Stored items
*****

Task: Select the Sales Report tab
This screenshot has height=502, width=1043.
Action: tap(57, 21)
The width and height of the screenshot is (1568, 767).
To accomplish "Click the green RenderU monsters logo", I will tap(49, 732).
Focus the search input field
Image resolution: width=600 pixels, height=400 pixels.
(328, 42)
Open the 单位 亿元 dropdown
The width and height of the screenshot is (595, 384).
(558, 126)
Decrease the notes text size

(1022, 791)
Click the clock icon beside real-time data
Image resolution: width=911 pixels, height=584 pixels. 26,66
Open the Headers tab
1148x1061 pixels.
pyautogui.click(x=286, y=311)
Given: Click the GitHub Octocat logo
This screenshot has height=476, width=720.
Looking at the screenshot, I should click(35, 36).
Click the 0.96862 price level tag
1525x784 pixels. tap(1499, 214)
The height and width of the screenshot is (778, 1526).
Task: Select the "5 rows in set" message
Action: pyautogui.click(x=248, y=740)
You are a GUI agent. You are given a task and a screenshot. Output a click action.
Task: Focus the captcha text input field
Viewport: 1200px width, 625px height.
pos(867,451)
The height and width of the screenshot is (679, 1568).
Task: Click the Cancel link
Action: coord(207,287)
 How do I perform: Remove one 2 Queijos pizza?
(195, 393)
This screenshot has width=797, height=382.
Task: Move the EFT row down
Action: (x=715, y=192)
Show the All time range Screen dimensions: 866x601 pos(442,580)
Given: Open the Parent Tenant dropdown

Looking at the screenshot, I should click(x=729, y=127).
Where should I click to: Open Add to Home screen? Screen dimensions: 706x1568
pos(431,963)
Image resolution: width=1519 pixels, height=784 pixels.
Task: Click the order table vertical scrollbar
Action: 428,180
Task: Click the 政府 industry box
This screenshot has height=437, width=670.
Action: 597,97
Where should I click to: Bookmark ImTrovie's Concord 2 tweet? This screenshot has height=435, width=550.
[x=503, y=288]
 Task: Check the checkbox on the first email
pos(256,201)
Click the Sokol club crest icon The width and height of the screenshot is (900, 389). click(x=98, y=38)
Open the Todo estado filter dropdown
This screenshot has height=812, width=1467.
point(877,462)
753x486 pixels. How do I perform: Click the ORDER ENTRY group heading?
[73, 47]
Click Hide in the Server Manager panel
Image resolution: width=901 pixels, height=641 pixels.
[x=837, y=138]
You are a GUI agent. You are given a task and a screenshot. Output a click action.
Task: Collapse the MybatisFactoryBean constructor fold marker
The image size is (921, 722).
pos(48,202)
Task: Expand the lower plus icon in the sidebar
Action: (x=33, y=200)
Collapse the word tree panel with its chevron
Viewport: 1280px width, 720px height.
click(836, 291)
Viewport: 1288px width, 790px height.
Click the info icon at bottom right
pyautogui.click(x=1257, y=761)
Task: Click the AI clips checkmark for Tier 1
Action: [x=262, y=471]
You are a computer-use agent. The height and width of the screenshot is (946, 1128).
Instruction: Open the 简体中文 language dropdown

*****

ABOUT THIS EXERCISE => Return the records above verbatim, in their entirety.

RESPONSE FOR THIS EXERCISE =>
Task: Select the Sales Report tab
This screenshot has height=502, width=1043.
Action: tap(57, 21)
The width and height of the screenshot is (1568, 767).
To accomplish "Click the green RenderU monsters logo", I will tap(49, 732).
Focus the search input field
Image resolution: width=600 pixels, height=400 pixels.
(328, 42)
Open the 单位 亿元 dropdown
The width and height of the screenshot is (595, 384).
(558, 126)
Decrease the notes text size

(1022, 791)
Click the clock icon beside real-time data
Image resolution: width=911 pixels, height=584 pixels. 26,66
Open the Headers tab
1148x1061 pixels.
pyautogui.click(x=286, y=311)
Given: Click the GitHub Octocat logo
This screenshot has height=476, width=720.
Looking at the screenshot, I should click(35, 36).
Click the 0.96862 price level tag
1525x784 pixels. tap(1499, 214)
The height and width of the screenshot is (778, 1526).
Task: Select the "5 rows in set" message
Action: pyautogui.click(x=248, y=740)
You are a GUI agent. You are given a task and a screenshot. Output a click action.
Task: Focus the captcha text input field
Viewport: 1200px width, 625px height.
pos(867,451)
The height and width of the screenshot is (679, 1568).
Task: Click the Cancel link
Action: coord(207,287)
 How do I perform: Remove one 2 Queijos pizza?
(195, 393)
This screenshot has width=797, height=382.
Task: Move the EFT row down
Action: (x=715, y=192)
Show the All time range Screen dimensions: 866x601 pos(442,580)
Given: Open the Parent Tenant dropdown

Looking at the screenshot, I should click(x=729, y=127).
Where should I click to: Open Add to Home screen? Screen dimensions: 706x1568
pos(431,963)
Image resolution: width=1519 pixels, height=784 pixels.
Task: Click the order table vertical scrollbar
Action: 428,180
Task: Click the 政府 industry box
This screenshot has height=437, width=670.
Action: 597,97
Where should I click to: Bookmark ImTrovie's Concord 2 tweet? This screenshot has height=435, width=550.
[x=503, y=288]
 Task: Check the checkbox on the first email
pos(256,201)
Click the Sokol club crest icon The width and height of the screenshot is (900, 389). click(x=98, y=38)
Open the Todo estado filter dropdown
This screenshot has height=812, width=1467.
point(877,462)
753x486 pixels. How do I perform: Click the ORDER ENTRY group heading?
[73, 47]
Click Hide in the Server Manager panel
Image resolution: width=901 pixels, height=641 pixels.
[x=837, y=138]
You are a GUI agent. You are given a task and a screenshot. Output a click action.
Task: Collapse the MybatisFactoryBean constructor fold marker
The image size is (921, 722).
pos(48,202)
Task: Expand the lower plus icon in the sidebar
Action: (x=33, y=200)
Collapse the word tree panel with its chevron
Viewport: 1280px width, 720px height.
click(836, 291)
Viewport: 1288px width, 790px height.
Click the info icon at bottom right
pyautogui.click(x=1257, y=761)
Task: Click the AI clips checkmark for Tier 1
Action: [x=262, y=471]
You are a computer-use agent. The height and width of the screenshot is (946, 1128).
Instruction: Open the 简体中文 language dropdown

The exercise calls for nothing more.